= PROBLEM =
The material below has pictures in it. Set down only the lines from the line containing "You are a computer-use agent. 686x386 pixels." through the line containing "Select the 4100 black current price label", word for word, and leave the pictures behind.

= GIVEN DATA =

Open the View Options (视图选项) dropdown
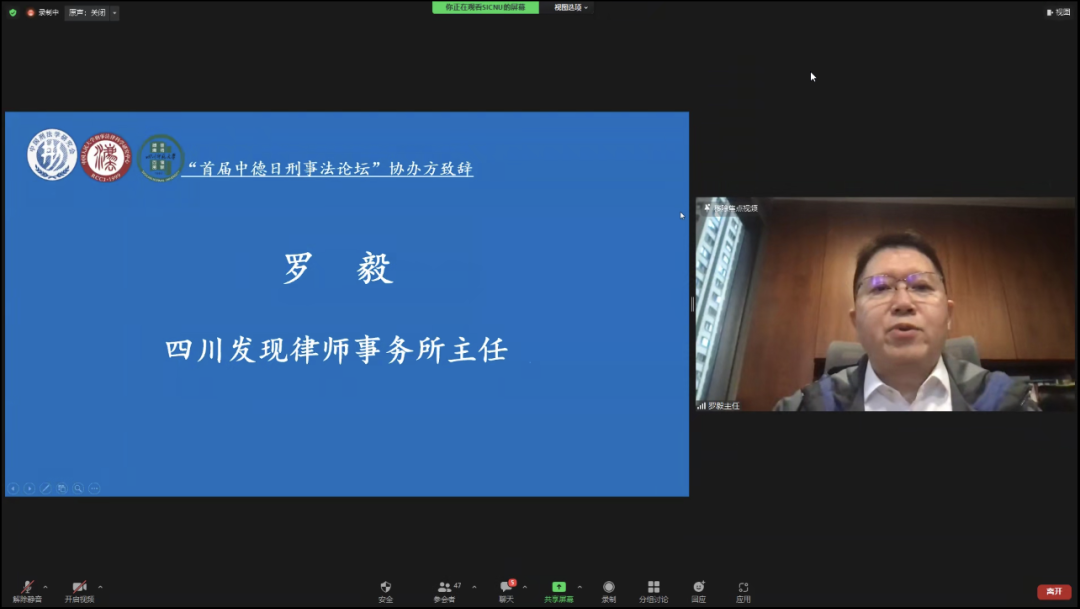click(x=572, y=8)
* * *
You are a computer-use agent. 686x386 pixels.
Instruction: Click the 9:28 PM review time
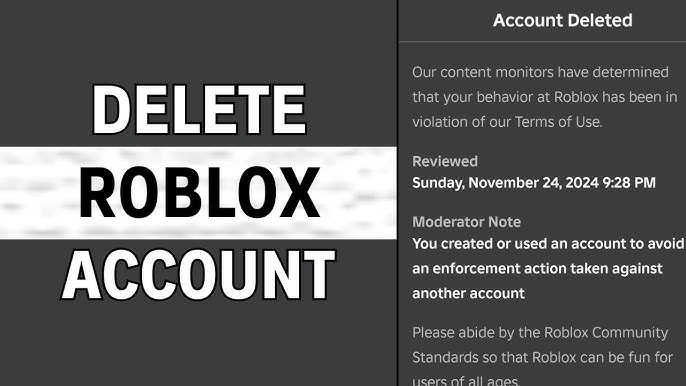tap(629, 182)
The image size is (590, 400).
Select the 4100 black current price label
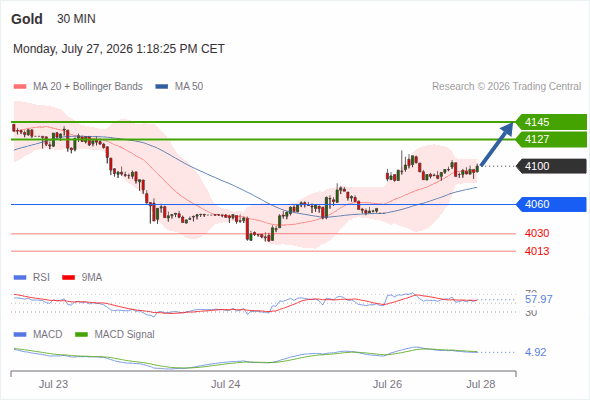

= RESULT OF THIS TASK =
You are a computer-use agent. 686x386 pixels.
Instruction: Click the 9:28 PM review time
tap(629, 182)
The image size is (590, 400).
Select the 4100 black current price label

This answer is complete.